:: Record extracts ::
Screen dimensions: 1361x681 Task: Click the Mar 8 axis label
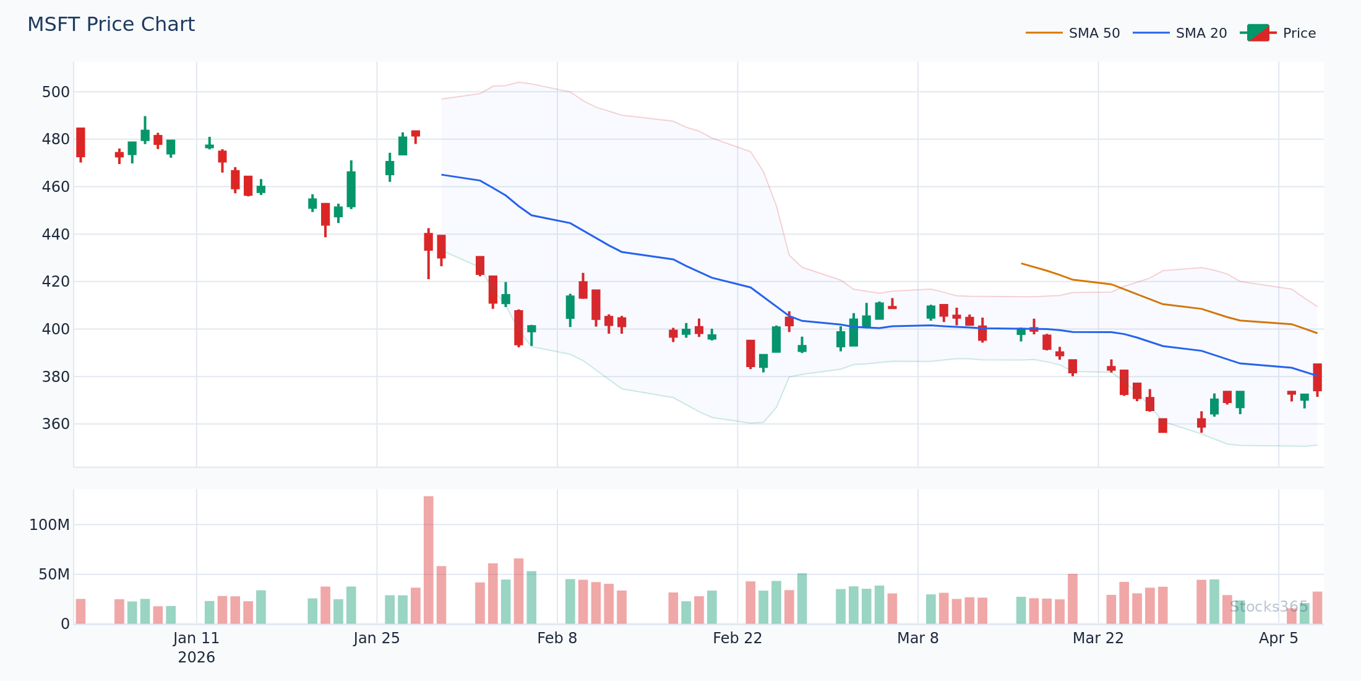pyautogui.click(x=919, y=638)
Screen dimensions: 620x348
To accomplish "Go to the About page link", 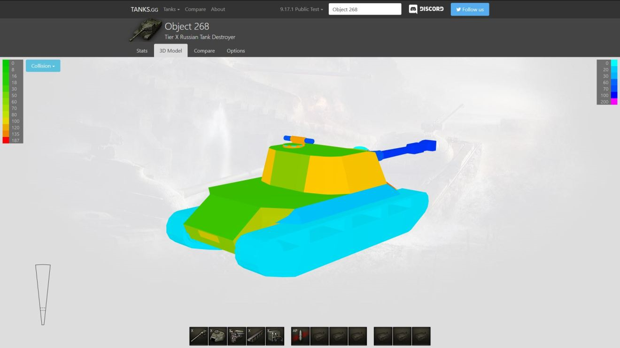I will point(218,9).
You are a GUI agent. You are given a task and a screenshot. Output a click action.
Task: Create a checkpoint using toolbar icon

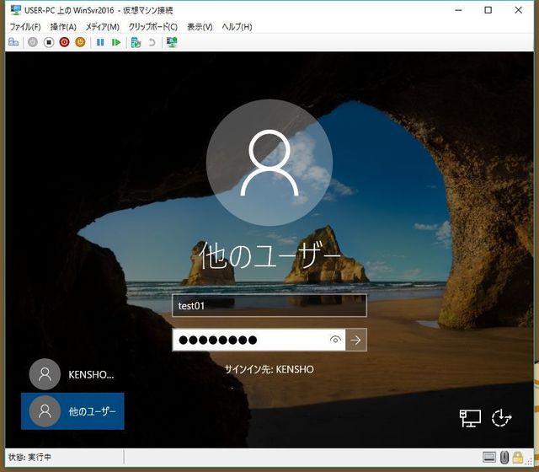(136, 41)
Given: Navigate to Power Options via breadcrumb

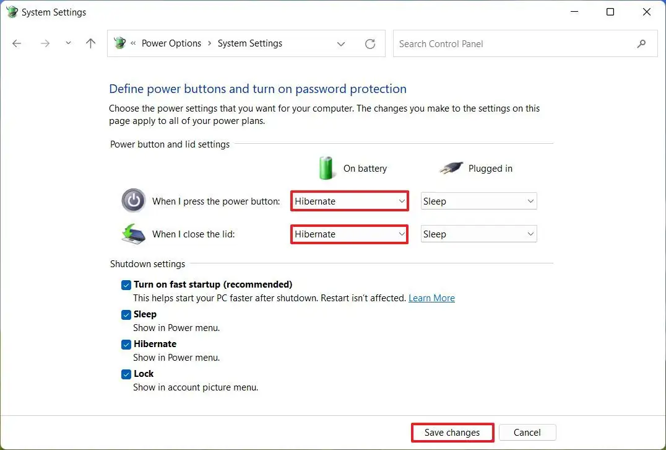Looking at the screenshot, I should [171, 43].
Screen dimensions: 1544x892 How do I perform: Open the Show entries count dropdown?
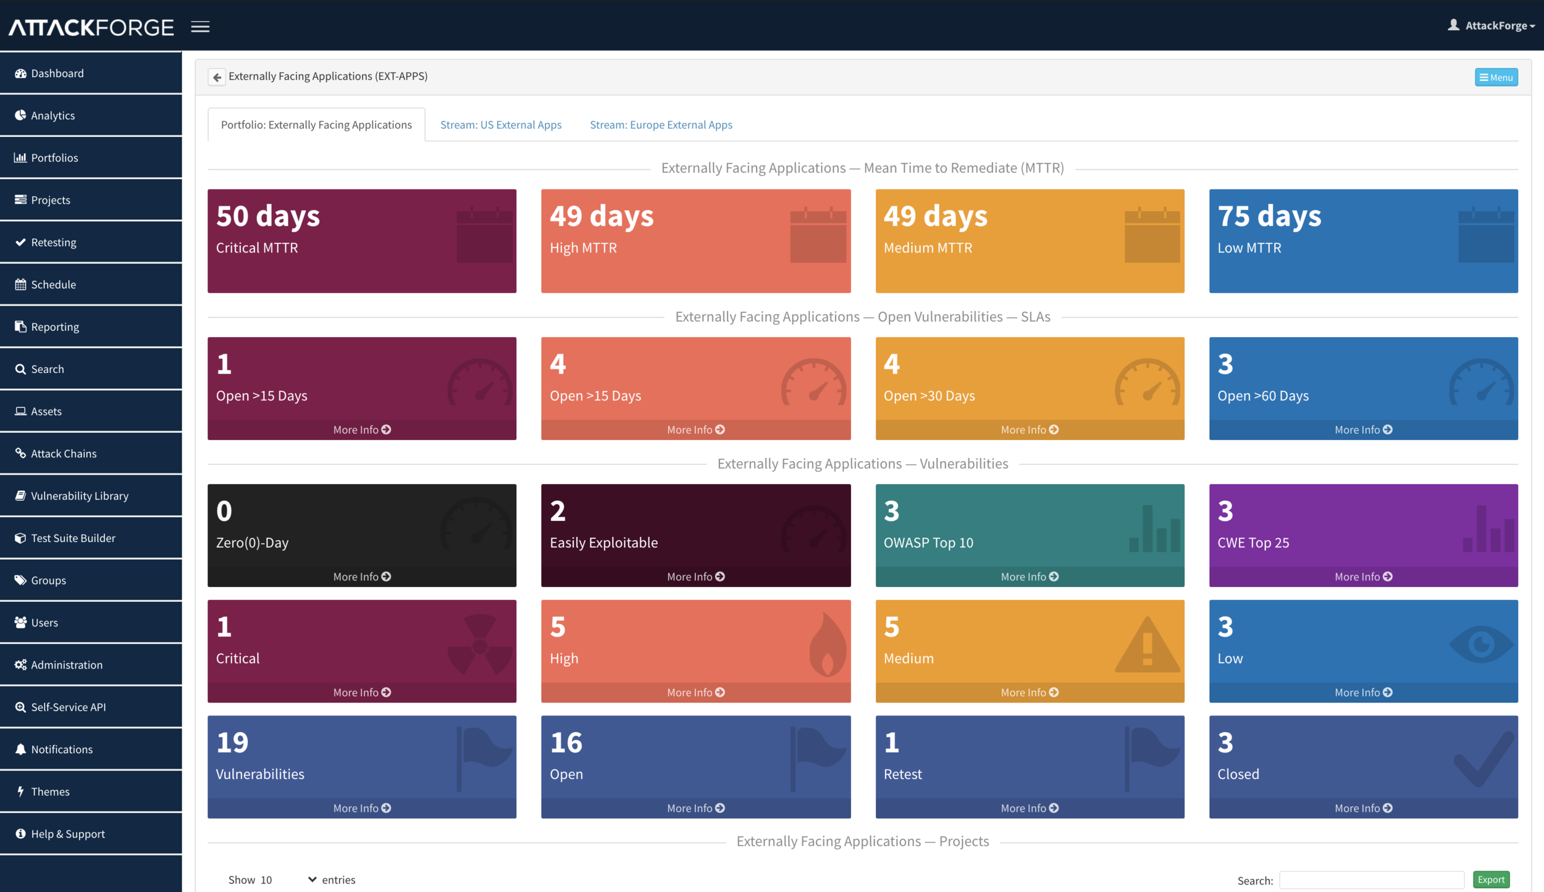pos(288,880)
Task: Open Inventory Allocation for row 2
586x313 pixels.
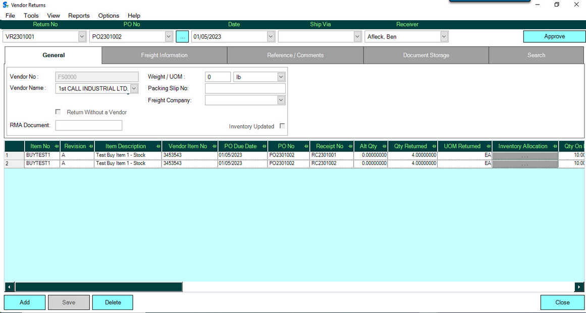Action: click(x=525, y=164)
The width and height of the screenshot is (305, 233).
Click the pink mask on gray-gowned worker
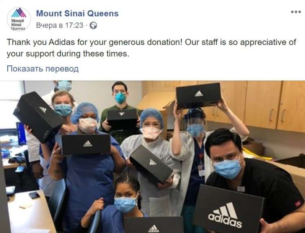tap(151, 133)
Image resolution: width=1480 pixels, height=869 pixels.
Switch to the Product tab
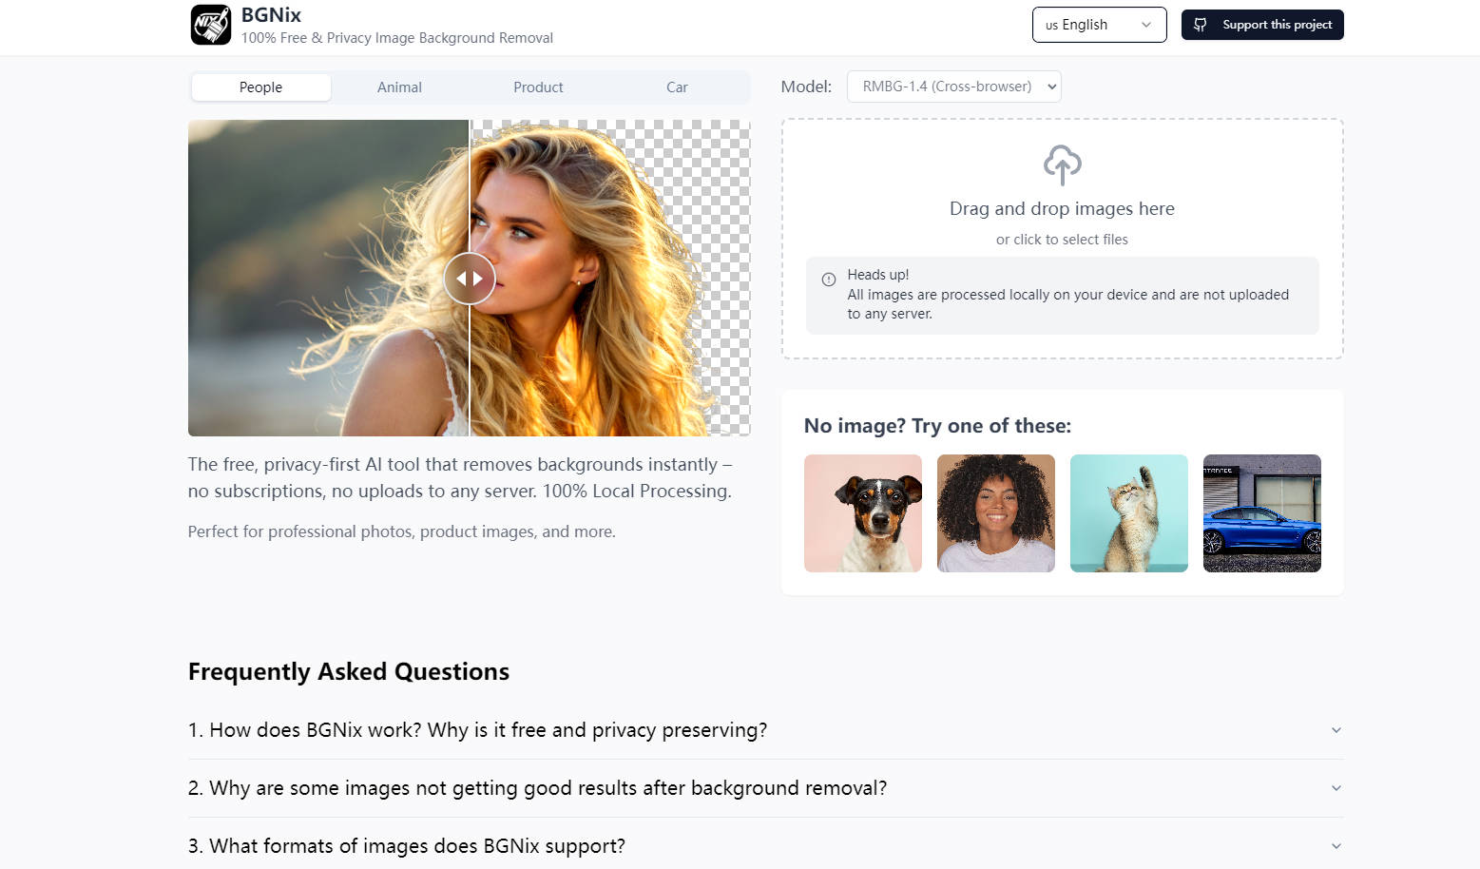pyautogui.click(x=538, y=87)
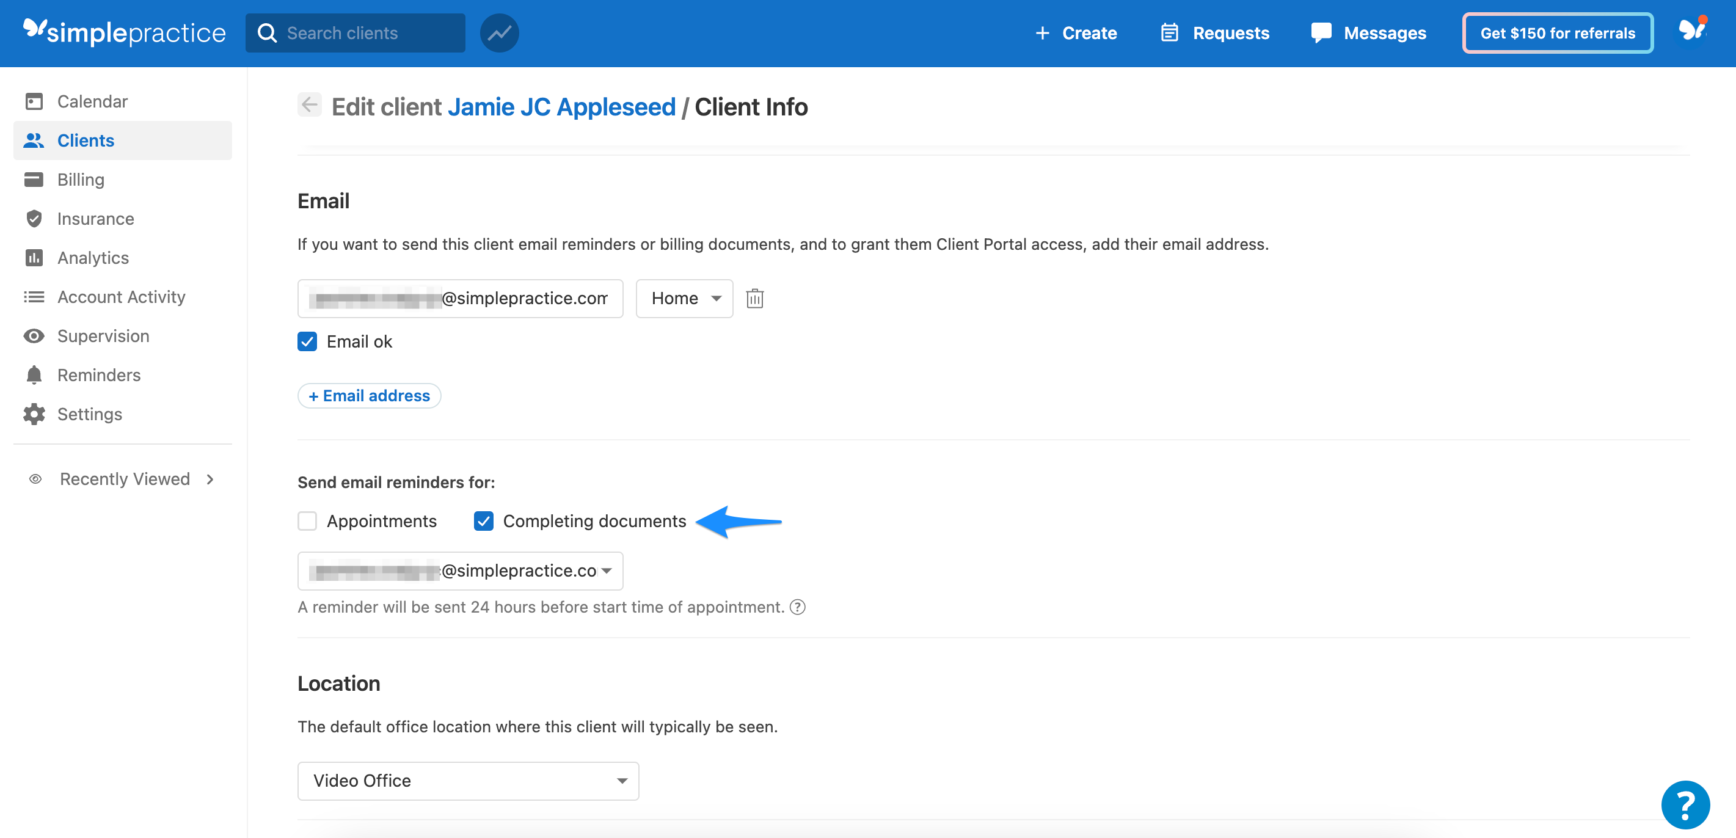The height and width of the screenshot is (838, 1736).
Task: Select the Billing icon in the sidebar
Action: tap(34, 179)
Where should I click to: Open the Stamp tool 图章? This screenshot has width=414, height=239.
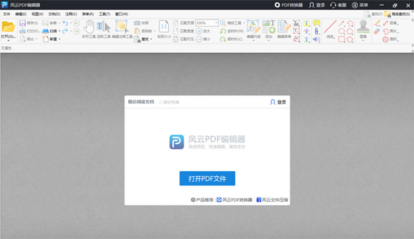364,29
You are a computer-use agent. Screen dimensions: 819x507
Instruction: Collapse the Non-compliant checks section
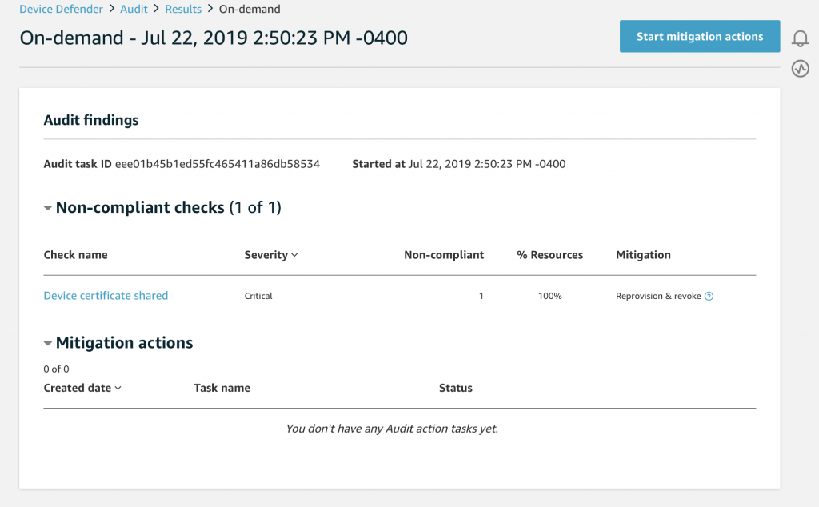point(48,206)
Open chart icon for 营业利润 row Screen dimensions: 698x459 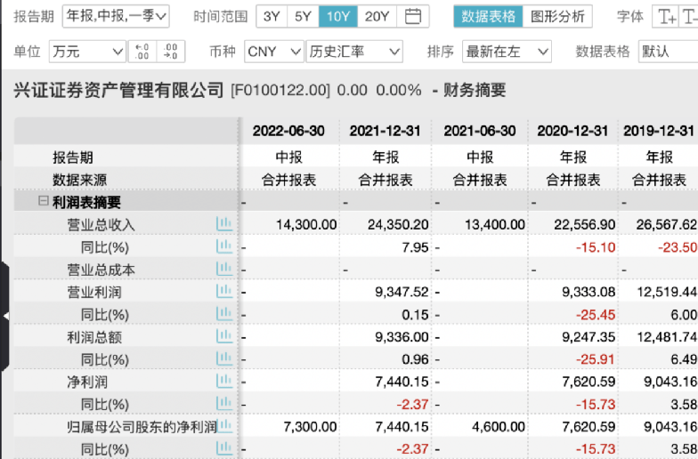(x=224, y=291)
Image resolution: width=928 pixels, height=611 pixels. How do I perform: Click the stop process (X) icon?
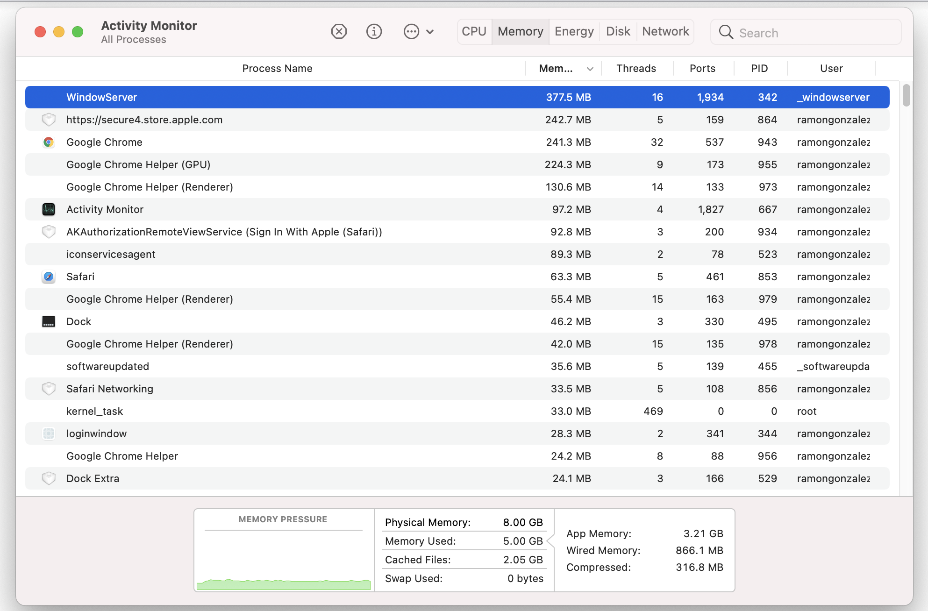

:: Exercise prompt ::
Reproduce everything in the records from the line containing "You are a GUI" down to the line containing "pos(288,880)", both lines included, and leave the pictures out.

:: Task output ::
You are a GUI agent. You are given a task and a screenshot. Output a click action.
Task: Create a checkpoint using toolbar icon

(136, 41)
Given: Navigate to Power Options via breadcrumb

Looking at the screenshot, I should [171, 43].
Screen dimensions: 1544x892 How do I perform: Open the Show entries count dropdown?
pos(288,880)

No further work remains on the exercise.